[Passage to read Boundary: Start]

This section contains a brief overview of the operationalizations of the classical and phased experimental approaches. A detailed description of the phased experimental approach can be found in Appendix B.

The classical approach

The classical approach employed all N=1200 experimental subjects in a single RCT of the multi-component treatment vs. control, followed by post hoc analysis. The treatment group was given an intervention consisting of A1 set to “high” and all of the other components included; the control group was given an intervention with A1 set to “low” and none of the other components included. Because only homogeneous subpopulations were considered in this simulation study (see the data generation model above), there were no pretreatment variables to be controlled. As is traditional, a two-group comparison was performed for the overall efficacy of the intervention. However, regardless of the outcome of this comparison, decisions about whether individual components should be retained in the intervention were based on post-hoc dose-response analyses (with the levels of adherence Ad1,…, Ad5 as doses) on the treatment group of subjects as follows:

Step 1: Identify components with sufficient variation in dose to enable dose-response analyses

Received dose (adherence) could vary between 0 and 2 for A1 and between 0 and 1 for A3–A5 (adherence was always 100 percent for A2, so there was no variation). Any components for which naturally occurring variation in dose was greater than an arbitrary threshold of 0.01 were considered to have sufficient variation to enable dose-response analyses. Any components with variation in dose less than 0.01 could not be examined further, and were automatically included in the final intervention.

[Passage to read Boundary: End]
[Excerpted data Boundary: Start]

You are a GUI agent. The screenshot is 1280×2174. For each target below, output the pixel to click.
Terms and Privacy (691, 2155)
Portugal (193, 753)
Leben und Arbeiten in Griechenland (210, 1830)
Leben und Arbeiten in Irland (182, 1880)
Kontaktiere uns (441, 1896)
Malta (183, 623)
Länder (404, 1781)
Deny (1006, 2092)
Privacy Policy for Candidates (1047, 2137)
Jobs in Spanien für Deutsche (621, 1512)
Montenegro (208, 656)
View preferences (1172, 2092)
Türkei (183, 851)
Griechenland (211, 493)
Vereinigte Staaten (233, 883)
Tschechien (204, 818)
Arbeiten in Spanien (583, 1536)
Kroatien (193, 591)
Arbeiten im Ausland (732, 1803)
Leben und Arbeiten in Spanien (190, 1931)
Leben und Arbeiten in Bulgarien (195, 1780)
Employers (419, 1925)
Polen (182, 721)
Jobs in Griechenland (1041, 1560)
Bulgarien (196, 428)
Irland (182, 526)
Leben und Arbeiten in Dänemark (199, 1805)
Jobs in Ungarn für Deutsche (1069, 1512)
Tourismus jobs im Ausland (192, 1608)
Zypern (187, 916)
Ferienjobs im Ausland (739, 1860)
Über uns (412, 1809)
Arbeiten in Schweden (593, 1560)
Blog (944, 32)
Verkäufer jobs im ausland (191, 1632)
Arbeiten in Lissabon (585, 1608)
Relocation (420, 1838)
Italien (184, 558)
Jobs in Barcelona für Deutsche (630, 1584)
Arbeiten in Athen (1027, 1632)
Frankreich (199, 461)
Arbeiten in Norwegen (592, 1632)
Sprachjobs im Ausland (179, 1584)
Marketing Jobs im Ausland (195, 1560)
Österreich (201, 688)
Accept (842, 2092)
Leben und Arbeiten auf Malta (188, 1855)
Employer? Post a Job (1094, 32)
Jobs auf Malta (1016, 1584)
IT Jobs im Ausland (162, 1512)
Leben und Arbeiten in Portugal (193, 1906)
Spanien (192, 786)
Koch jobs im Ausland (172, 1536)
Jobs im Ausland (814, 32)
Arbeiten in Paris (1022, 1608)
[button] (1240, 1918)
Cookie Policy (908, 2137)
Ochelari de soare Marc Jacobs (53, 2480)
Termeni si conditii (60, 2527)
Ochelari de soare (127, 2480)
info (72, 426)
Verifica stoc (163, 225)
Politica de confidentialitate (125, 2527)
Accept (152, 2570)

[Excerpted data Boundary: End]

• **Tasks and exercises**:
1) In the passage on experimental approaches, what amount of variation in dose did a component need for dose-response analyses?
2) Copy word for word the part of the passage on experimental approaches starting at "This section contains" and ending at "in Appendix B.".

• **Task solutions**:
1) Its variation in dose had to be greater than an arbitrary threshold of 0.01.

2)
This section contains a brief overview of the operationalizations of the classical and phased experimental approaches. A detailed description of the phased experimental approach can be found in Appendix B.